By August, 1761, Marie Payzant was back in Halifax with her five children, receiving official permission to dispose of the tragic island in Mahone Bay, and obtaining grants of land about Falmouth, where her descendants dwell to this day.

As soon as the news of the Payzant killing had been brought into Lunenburg, Sutherland had dispatched an officer and thirty men to make sure of the facts and, if possible, punish the raiders. They found only pitiable corpses with the scalps torn off and the smoking ruins of the settler’s home. The blow had been struck without warning and the assailants had vanished without leaving behind them the slightest trace as to whence they had come or whither they had gone. Sutherland reported to Lawrence, and the insolent daring of the Indians enraged the governor, at no time the mildest of men. Six days after the massacre he issued a proclamation, protesting indignantly against the way the Micmacs had broken their treaty of four years previous, ‘expressly against the law of arms,’ as Fluellen would say. He therefore authorised and commanded all King George’s liege subjects to ‘annoy, distress, take and destroy the Indians’ inhabiting the different parts of the Province; and, in order to make war support war, he offered the substantial sum of thirty pounds for every Indian prisoner about the age of sixteen brought in alive, twenty-five for his scalp, and the same amount for every Indian woman or child brought in alive. These bounties seem excessive, but probably they represent the current rates for such commodities on both the French and the English side. Lawrence was probably mistaken in thinking that the Indians were Micmacs belonging to the province. The fact that they needed a guide to the house of a settler who had been in the province for two years, and that the two Payzant children were detained near St. Ann’s, would indicate that the war-band were Malicetes raiding across from French territory, and that they had their hunting-grounds about the upper reaches of the St. John.

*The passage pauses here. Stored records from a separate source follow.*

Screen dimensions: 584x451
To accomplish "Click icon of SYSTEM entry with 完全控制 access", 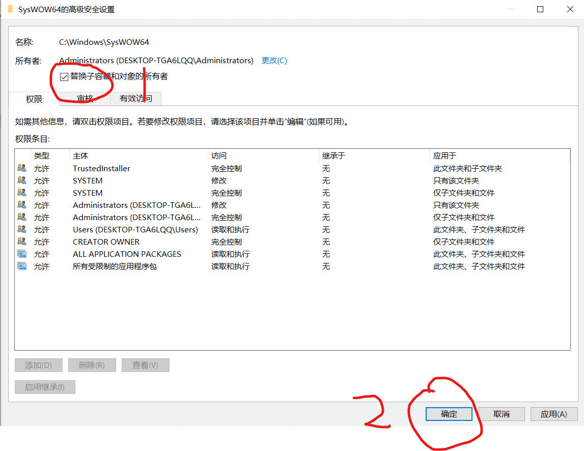I will coord(22,193).
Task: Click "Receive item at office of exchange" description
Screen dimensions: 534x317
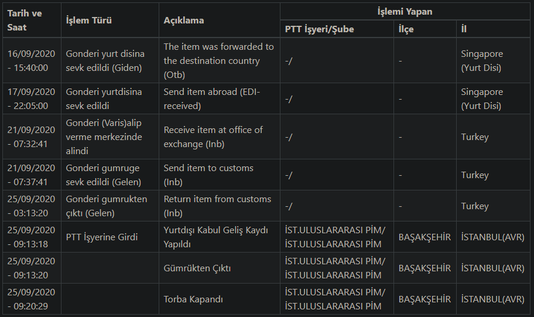Action: [213, 137]
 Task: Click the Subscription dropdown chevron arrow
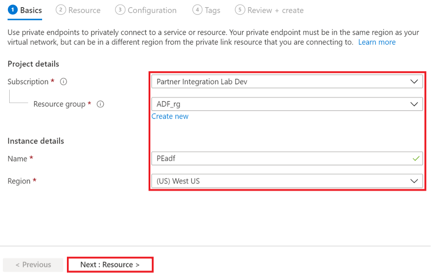tap(414, 82)
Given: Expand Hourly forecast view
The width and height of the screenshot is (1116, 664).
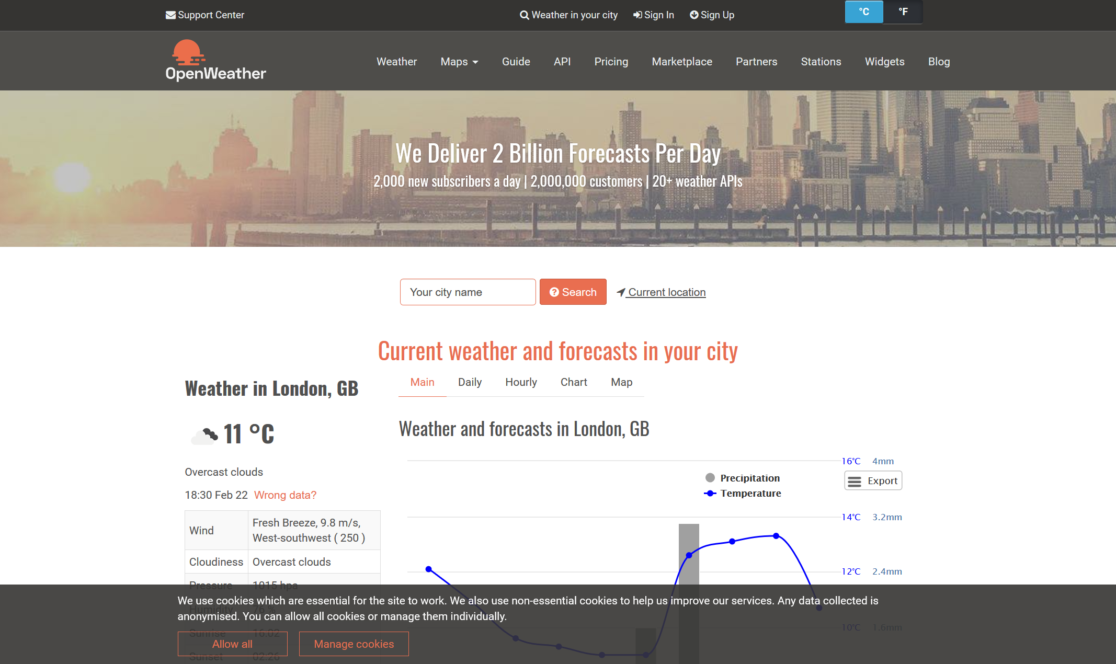Looking at the screenshot, I should click(521, 383).
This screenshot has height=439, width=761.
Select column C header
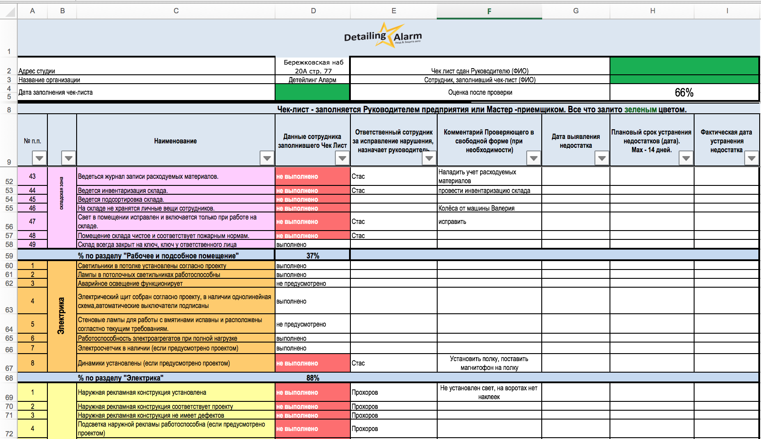tap(176, 11)
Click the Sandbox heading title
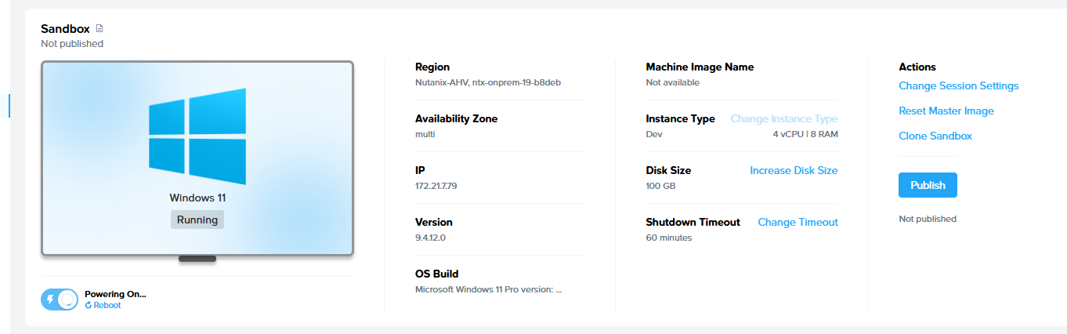The width and height of the screenshot is (1067, 334). click(x=65, y=29)
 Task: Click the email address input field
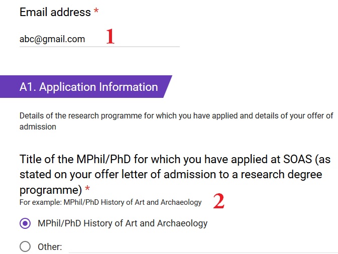tap(99, 39)
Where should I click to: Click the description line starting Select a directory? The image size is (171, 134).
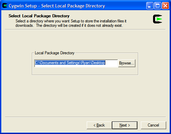71,21
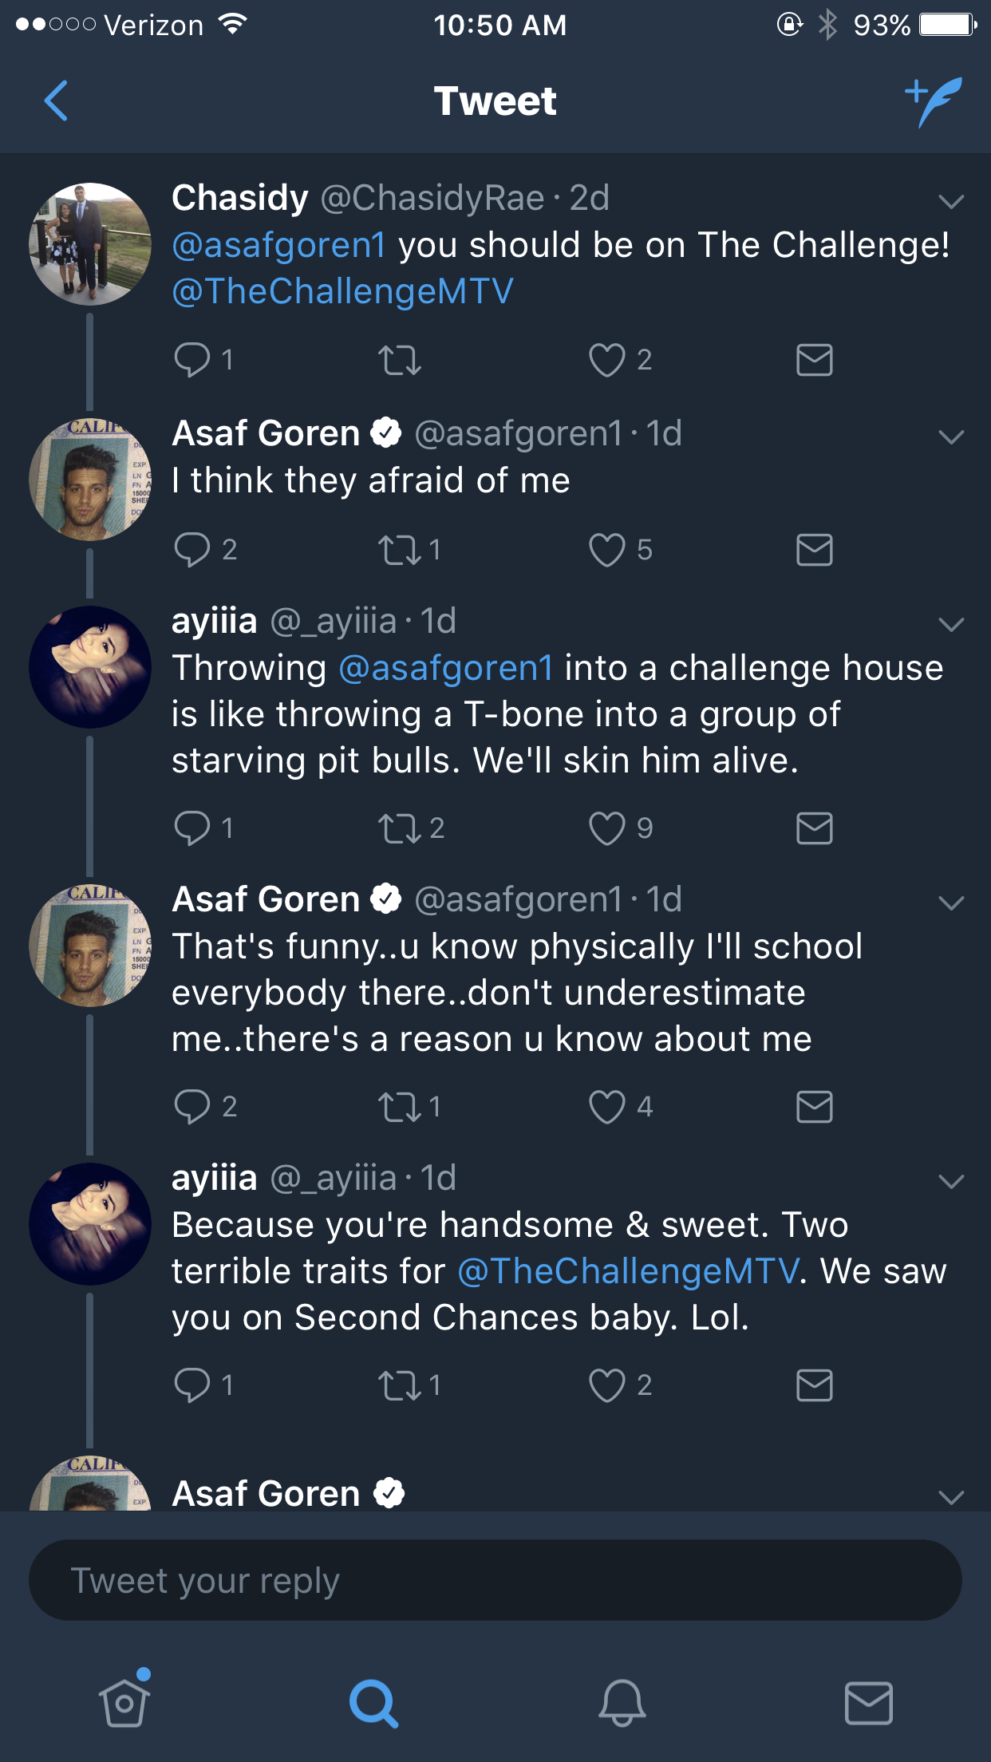
Task: Retweet Chasidy's tweet about The Challenge
Action: (x=399, y=360)
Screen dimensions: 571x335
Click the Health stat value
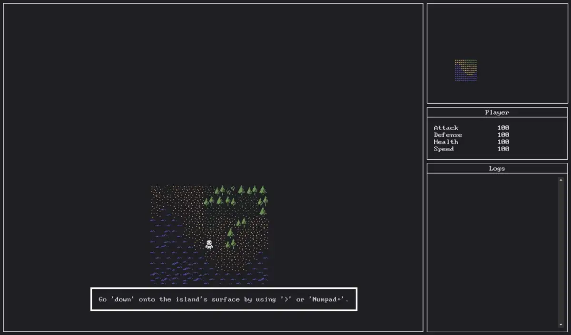(503, 142)
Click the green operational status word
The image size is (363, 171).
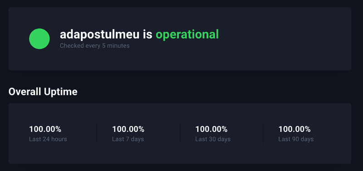point(187,35)
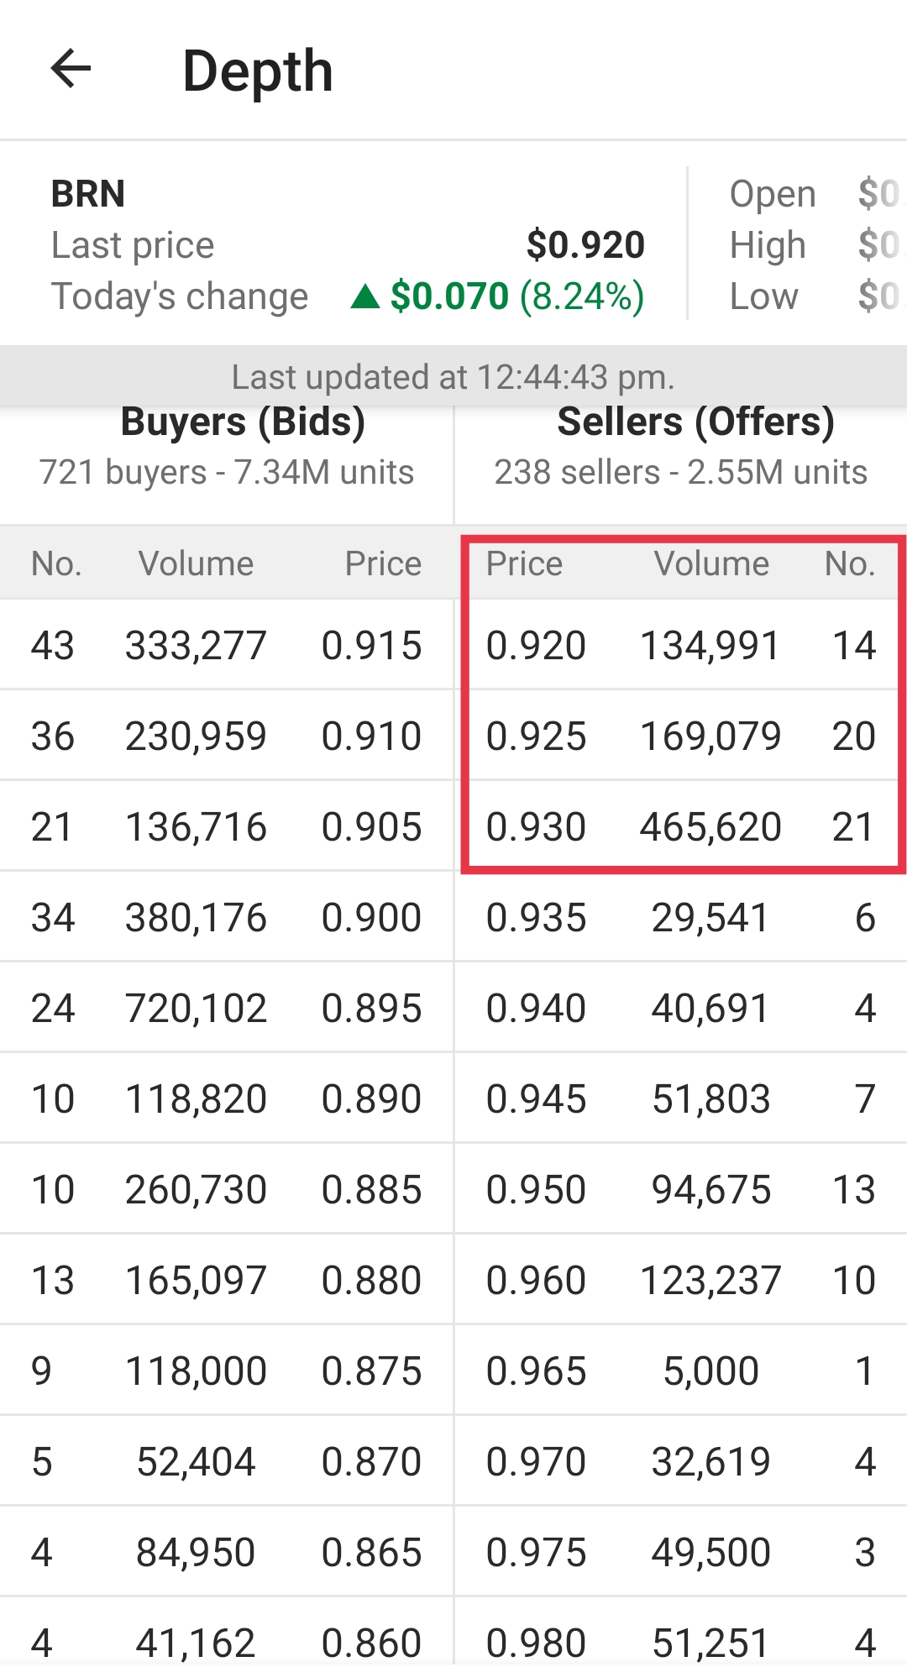Select the bid volume 118,000
This screenshot has height=1667, width=907.
[196, 1371]
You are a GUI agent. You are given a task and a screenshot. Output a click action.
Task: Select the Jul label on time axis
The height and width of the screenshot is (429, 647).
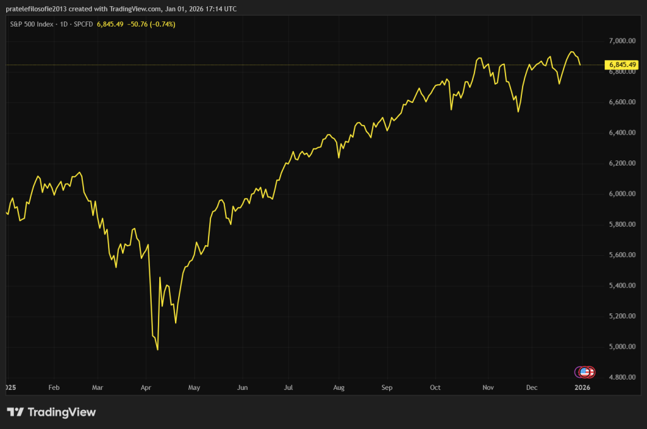pyautogui.click(x=289, y=387)
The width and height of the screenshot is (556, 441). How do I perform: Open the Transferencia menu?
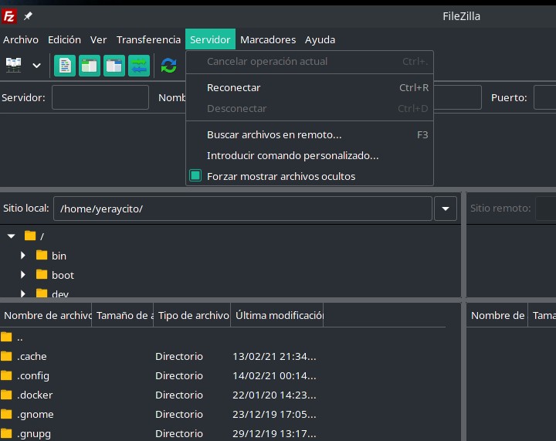[x=148, y=39]
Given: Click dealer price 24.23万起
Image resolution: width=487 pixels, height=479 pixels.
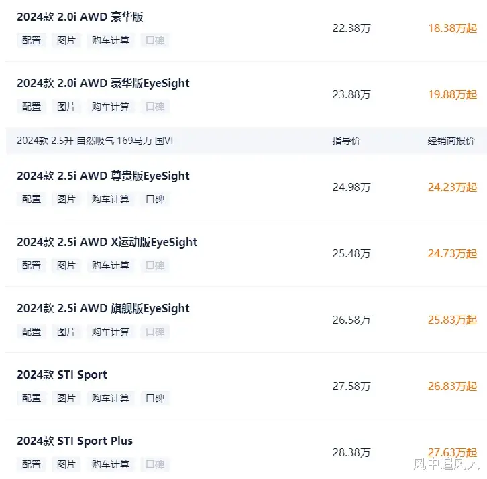Looking at the screenshot, I should 452,187.
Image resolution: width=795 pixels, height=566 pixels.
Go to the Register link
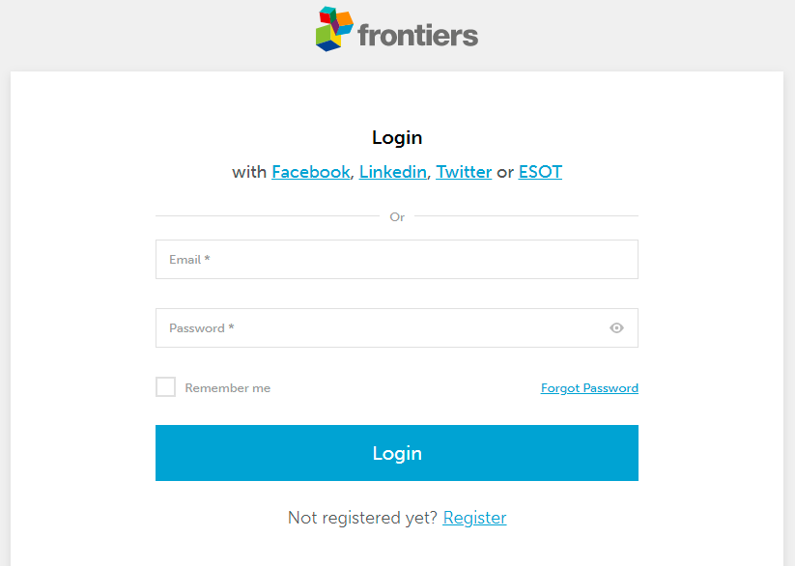[x=474, y=518]
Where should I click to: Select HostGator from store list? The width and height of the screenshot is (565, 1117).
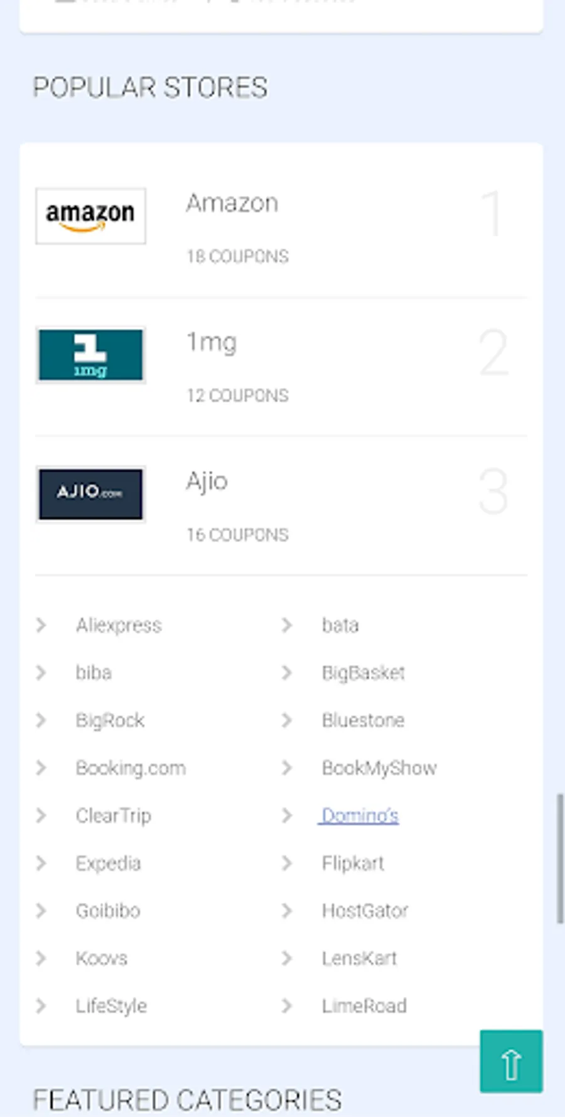tap(365, 910)
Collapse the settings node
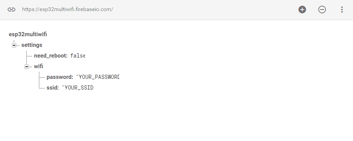 (x=14, y=45)
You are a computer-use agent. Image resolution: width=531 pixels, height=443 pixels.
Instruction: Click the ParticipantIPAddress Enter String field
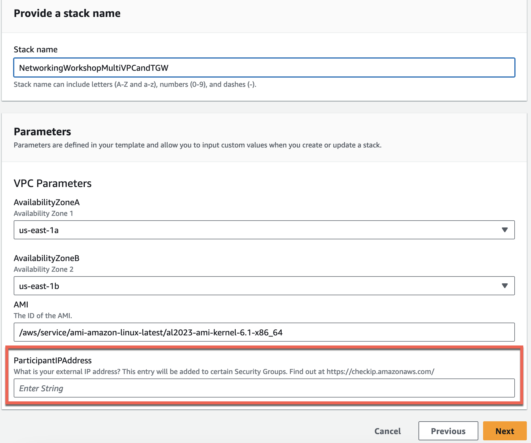(264, 388)
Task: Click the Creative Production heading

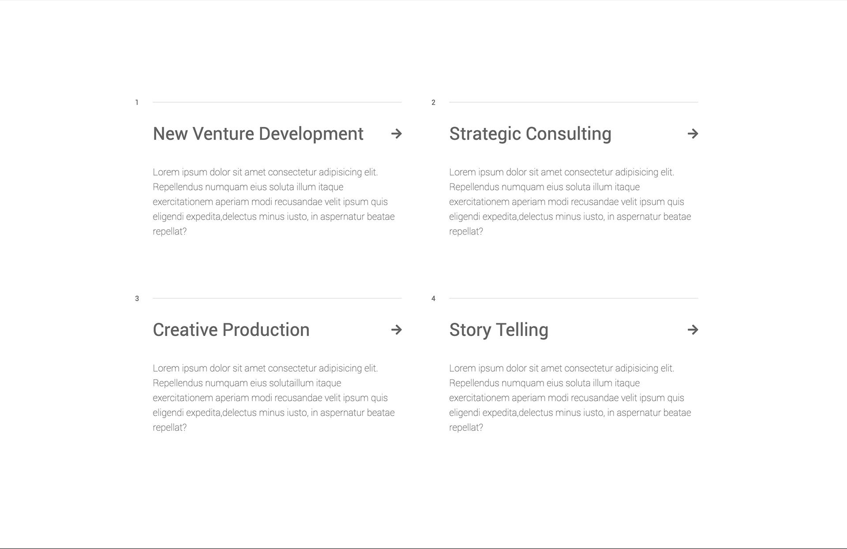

Apparently not many pounds were paid in this gruesome way suggested by Lawrence. Years afterwards, Louis Payzant recognized in his store in Halifax a member of the very war party which had descended on his home in blood and fire.

‘You are one of the Indians who killed my father,’ he said.

‘Well,’ was the reply, ‘I am, but it was war then.’

This is what an Indian raid meant. The early pages of Canadian history are fairly free from such blood-stains, but for many years the western frontier of the American colonies presented countless scenes of similar murder and rapine.

As near as can be sifted out from written record and oral tradition, this is the truth about the Payzant killing. Good old Silas Rand, the apostle of the Micmacs, took down the tale from the lips of Louis Payzant himself in his ninety-fifth year, and on this account the present narrative is mainly based. Time has raised a goodly growth of myth around the original facts. It is commonly believed that Marie Payzant was well treated during her captivity at Quebec because she was the sister of Montcalm; and in Lunenburg is still to be seen a stone, marked with an outspread bloody hand, the sign-manual of one of the murderers.